泣きながらでもこの手に、苦しみながらでもこの腕に堕ちてくればいい
それが望み
全て
それだけが俺の世界
俺の世界を形成する全てを………
【双極】
こぽこぽと液体の落ちる響きとその香りのまどろみから僅かに目覚めて、ぼんやりと映るシルエットにゆっくりと覚醒を果たした。
不自然な体勢で眠りに落ちていたらしい…
肩と腰がぎしりとするのに一瞬顔をしかめて土方はその身を起こした。
「山崎……?」
「あっ…すみません…起こしましたか…?」
「……俺…寝てたか……」
机上に山とつまれた書類の隙間から、その向こうで急須から茶を注いでた少年以上、青年未満といった風体のその自分の部下に声をかければ、ちいさく笑って遠慮がちに、少し…と返してきた。
「もう少ししたら起こそうかと思っていたんですけど…」
「いや、悪かった…」
仕事にはとことんまじめな上司のめずらしい居眠りに、寝かせておいたほうがいいのか、それともなんで起こさねぇんだと怒られてしまうのか、見当のつけようもなくと惑っていたのが真相。
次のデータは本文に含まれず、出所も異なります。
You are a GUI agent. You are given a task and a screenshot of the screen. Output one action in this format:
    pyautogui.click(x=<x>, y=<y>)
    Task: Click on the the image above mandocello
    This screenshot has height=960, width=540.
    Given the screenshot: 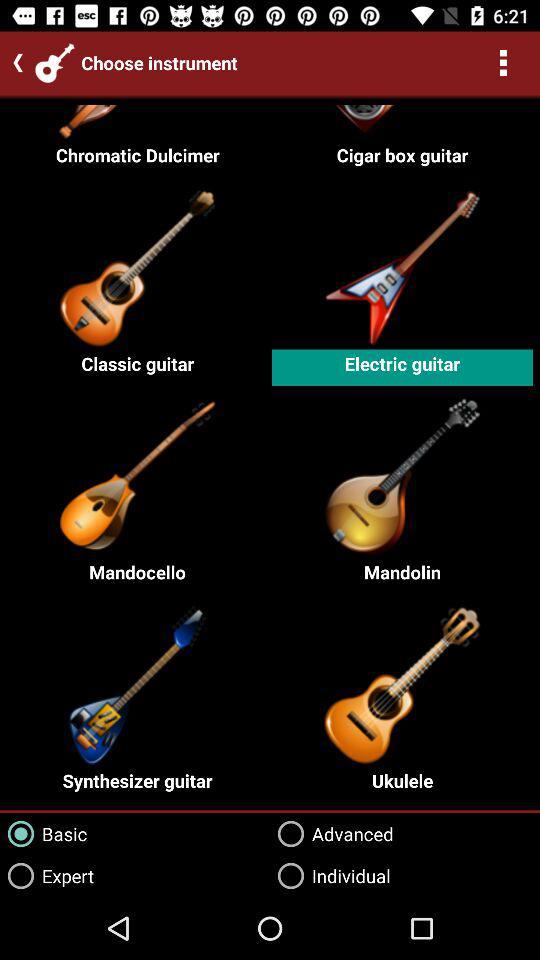 What is the action you would take?
    pyautogui.click(x=137, y=474)
    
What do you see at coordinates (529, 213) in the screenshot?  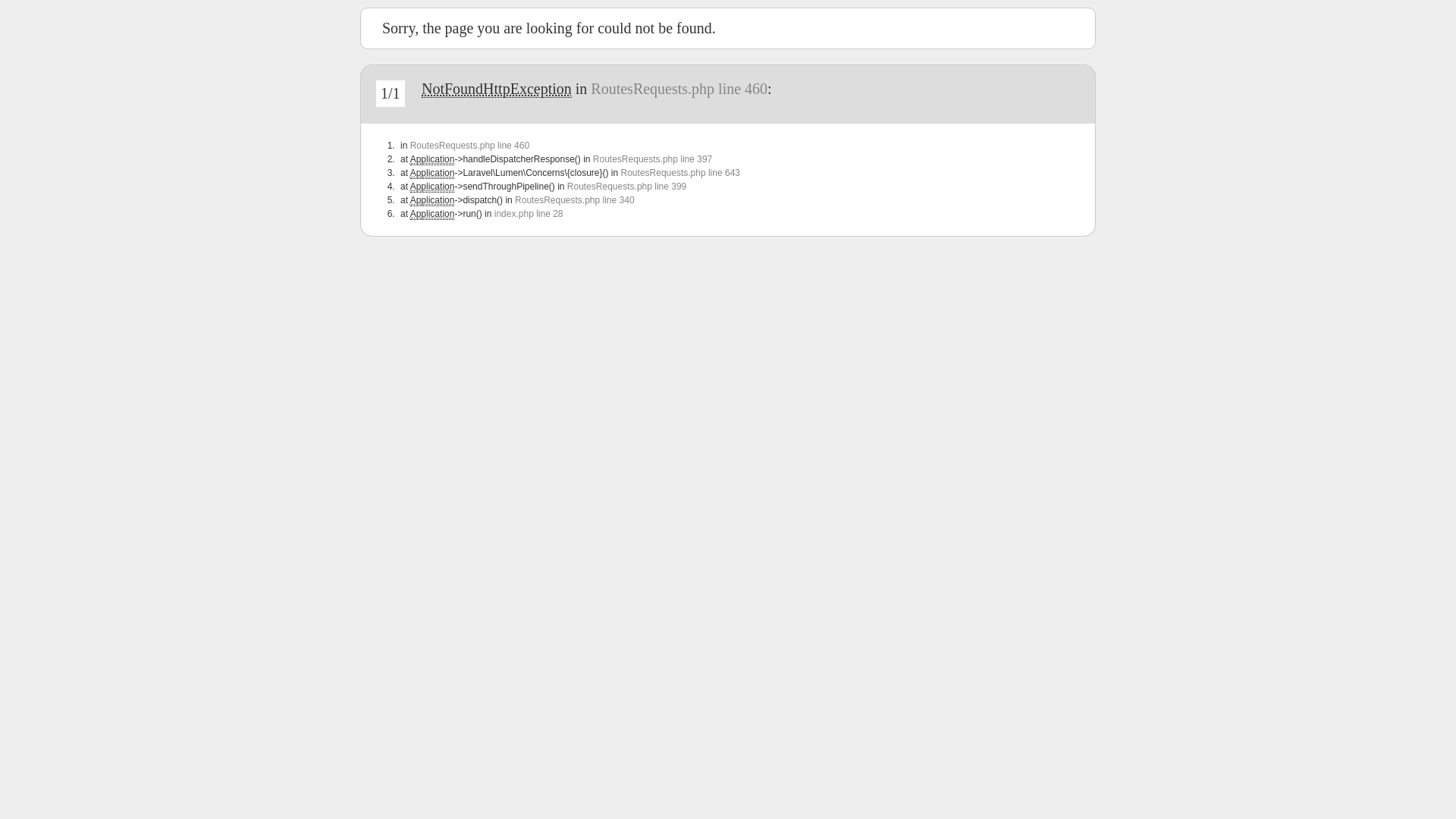 I see `'index.php line 28'` at bounding box center [529, 213].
それでもここしばらくの土方を思えば休んで貰いたいという気持ちの方が押していたため起こさずにいた。
謝られてしまったのには、そんな自分の心情を見透かして、心配をかけたとそういう意味を含んでいるように感じられた。
「お茶淹れたんですけど…」
「ああ、もらう」
実際この茶を淹れ終わったら起こそうとは思っていたのだが、特にとがめられはしなかったので寝かせておいて正解だったと山崎は胸中つぶやき、土方の前にことりと湯飲みを置いた。
「お腹すいてませんか?なにか持ってきますけど?」
「いら……いやそうだな…なんか適当にたのむわ…」
「ハイっ」
断りかけて、思い直してそういえば嬉しそうに返事を返して出口へと向かう山崎の後姿を見やった。